Abu Nasser, a resident of Rastan, said that although more than a year had passed since the area agreed to a settlement with the Syrian regime, the state of electricity remains poor. Speaking to Enab Baladi, he noted that some cables were stolen two weeks ago, forcing the residents to take it upon themselves to procure new cables and connect them to the grid using new ones, while paying steep fees to electricity workers.
Instability of Electricity Harms Farmers
Electrical access has been restored to the majority of farms of the northern Homs countryside. This, however, was seen as a curse by farmers in some cases. The instability of the electrical supply, and its abrupt drops in voltages often led to water pumps being corrupted and damaged.
Abu Ismail, a farmer from al-Farhaniyah al-Gharbiya in rural Homs, told Enab Baladi that his water pump has broken down eight times in the last three months, due to the instability of the electrical current and the sudden drops in its voltage.
He noted that it is not possible to cease the irrigation of the crops after they have been cultivated, as to avoid incurring further losses. This forces farmers to “patch the water pumps” (repair them) at a cost that exceeds 40,000 SYP – at the time of writing one US dollar equals 595 SYP. That is not to mention the effort required to extract the water pumps for repair send them down the well again.

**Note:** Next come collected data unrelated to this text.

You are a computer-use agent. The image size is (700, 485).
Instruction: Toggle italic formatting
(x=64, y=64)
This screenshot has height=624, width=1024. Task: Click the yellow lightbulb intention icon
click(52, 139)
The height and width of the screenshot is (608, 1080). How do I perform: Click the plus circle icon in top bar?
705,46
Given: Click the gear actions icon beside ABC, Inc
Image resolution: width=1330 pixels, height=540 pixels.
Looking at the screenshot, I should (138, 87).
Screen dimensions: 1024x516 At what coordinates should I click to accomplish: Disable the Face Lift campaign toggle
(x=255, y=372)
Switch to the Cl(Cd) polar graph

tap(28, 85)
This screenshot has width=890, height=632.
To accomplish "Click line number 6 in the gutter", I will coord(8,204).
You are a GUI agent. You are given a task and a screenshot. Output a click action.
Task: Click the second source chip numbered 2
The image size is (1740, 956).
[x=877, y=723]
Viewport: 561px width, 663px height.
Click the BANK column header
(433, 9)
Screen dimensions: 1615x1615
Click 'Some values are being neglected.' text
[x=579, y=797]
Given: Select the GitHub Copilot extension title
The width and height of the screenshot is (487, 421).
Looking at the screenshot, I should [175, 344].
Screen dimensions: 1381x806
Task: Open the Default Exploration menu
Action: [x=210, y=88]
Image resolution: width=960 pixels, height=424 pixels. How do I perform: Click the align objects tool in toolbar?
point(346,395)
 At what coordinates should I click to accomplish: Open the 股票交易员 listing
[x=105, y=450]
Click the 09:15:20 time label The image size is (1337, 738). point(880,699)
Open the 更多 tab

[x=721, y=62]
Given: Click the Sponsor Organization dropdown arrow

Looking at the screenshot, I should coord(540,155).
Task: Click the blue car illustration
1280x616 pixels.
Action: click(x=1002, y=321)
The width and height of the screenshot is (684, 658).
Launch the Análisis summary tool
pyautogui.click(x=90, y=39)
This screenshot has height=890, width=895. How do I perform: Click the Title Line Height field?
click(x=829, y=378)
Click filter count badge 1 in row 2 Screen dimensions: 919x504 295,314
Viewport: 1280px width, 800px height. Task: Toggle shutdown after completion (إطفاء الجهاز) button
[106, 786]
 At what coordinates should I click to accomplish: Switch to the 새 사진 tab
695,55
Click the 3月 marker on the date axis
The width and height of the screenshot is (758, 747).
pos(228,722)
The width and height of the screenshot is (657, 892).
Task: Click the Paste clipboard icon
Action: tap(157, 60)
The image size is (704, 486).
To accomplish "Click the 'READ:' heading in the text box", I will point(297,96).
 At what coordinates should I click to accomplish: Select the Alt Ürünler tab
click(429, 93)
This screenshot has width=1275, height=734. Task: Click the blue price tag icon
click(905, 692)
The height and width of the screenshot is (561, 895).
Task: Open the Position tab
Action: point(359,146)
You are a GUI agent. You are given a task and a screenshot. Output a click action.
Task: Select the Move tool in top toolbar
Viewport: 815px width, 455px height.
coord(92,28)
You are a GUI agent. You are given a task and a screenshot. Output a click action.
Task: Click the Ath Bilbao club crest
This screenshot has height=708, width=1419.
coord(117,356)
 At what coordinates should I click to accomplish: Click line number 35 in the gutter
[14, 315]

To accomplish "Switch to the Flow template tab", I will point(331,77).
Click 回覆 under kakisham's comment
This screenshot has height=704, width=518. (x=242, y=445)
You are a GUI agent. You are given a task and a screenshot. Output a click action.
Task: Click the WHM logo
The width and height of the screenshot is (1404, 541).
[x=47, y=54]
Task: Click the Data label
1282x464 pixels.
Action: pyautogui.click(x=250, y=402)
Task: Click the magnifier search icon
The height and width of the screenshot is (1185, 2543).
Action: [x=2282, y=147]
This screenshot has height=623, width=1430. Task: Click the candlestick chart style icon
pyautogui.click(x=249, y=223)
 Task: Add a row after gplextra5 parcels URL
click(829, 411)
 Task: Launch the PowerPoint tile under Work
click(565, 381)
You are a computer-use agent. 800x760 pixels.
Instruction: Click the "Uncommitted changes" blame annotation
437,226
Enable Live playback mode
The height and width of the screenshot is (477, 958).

Ahmed Abu Nasser, an electrical engineer and an electric repair foreman in the village of al-Zaafaranah, noted that with the return of electricity access, pumps break down more often compared to before, when diesel generators were being used. The frequent and sudden interruptions in the current increased the chance of damage to the water pump impellers, due to repeated water reflux. Damage to the coils, on the other hand, is the more prevalent and costly form of damage to water pumps – since they are made of copper.
Abu Naser told Enab Baladi that arbitrary connection to the grid and the overbearing number of electrical cables led to a general voltage decrease. This also resulted in an uneven distribution of consumers among the transformers, since the Electricity Institution does not have a sufficient number of transformers.
Consequently, a number of farmers opted for solar energy to avert the risk of damage to their water pumps. This was especially the case as solar panels proved their effectiveness in both the financial and practical sense, with almost no subsequent cost after installing them, except for casual and expected maintenance.